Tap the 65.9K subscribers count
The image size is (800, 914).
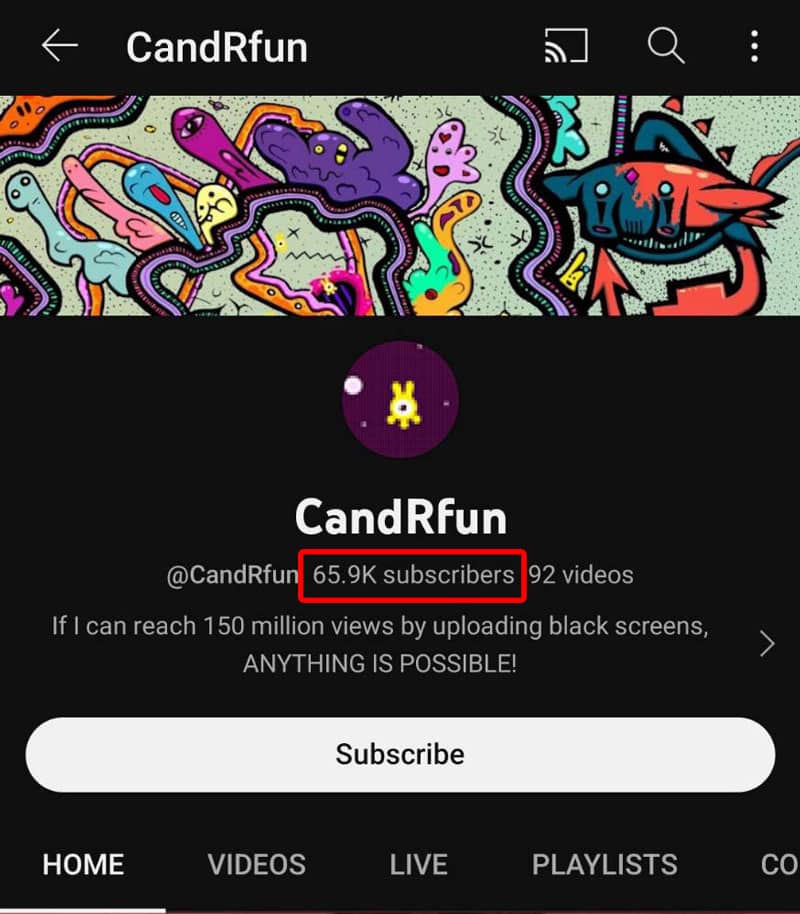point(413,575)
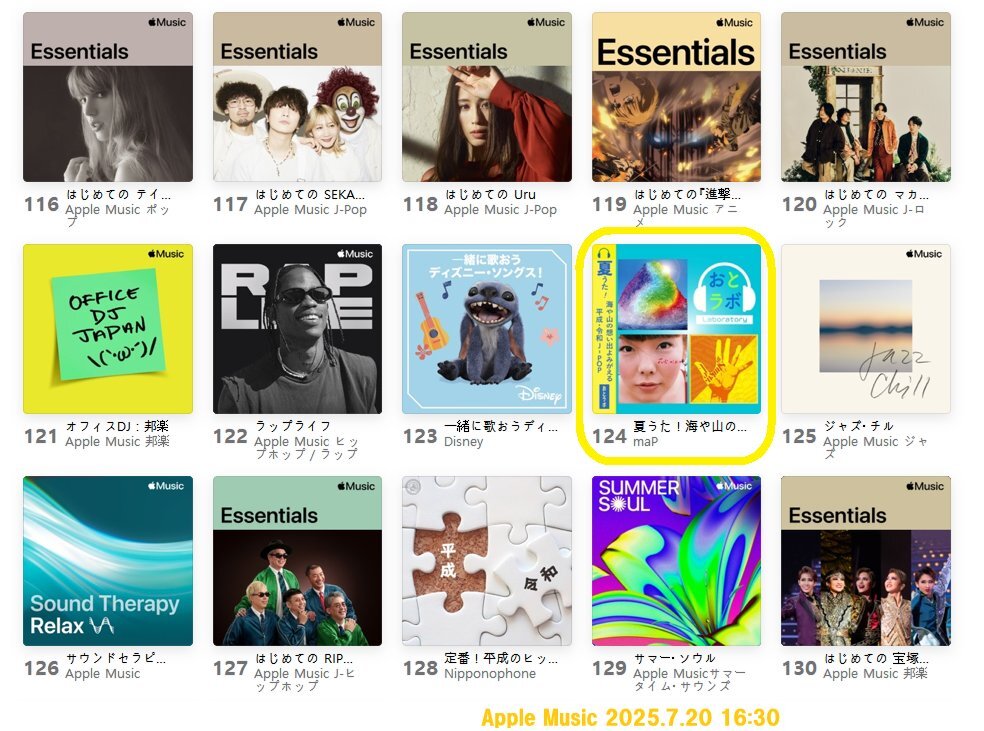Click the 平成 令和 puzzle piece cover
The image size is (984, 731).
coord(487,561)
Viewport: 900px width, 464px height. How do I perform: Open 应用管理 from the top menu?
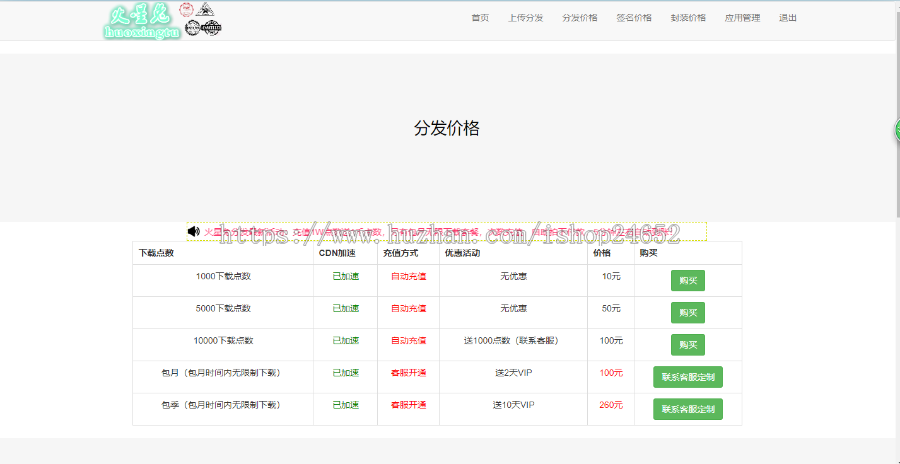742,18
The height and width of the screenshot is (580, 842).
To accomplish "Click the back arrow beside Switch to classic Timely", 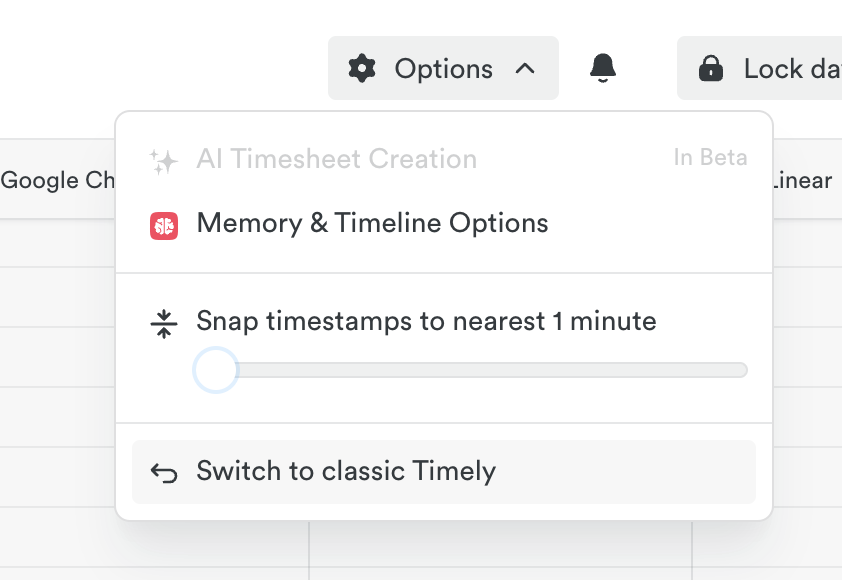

====

EXERCISE:
In the copy, include every record exactly and no pictures.

OUTPUT OF THE EXERCISE:
Tap the 65.9K subscribers count
The image size is (800, 914).
point(413,575)
Click the 平成 令和 puzzle piece cover
The image size is (984, 731).
coord(487,561)
Viewport: 900px width, 464px height. How do I perform: Open 应用管理 from the top menu?
742,18
The height and width of the screenshot is (580, 842).
To accomplish "Click the back arrow beside Switch to classic Timely", 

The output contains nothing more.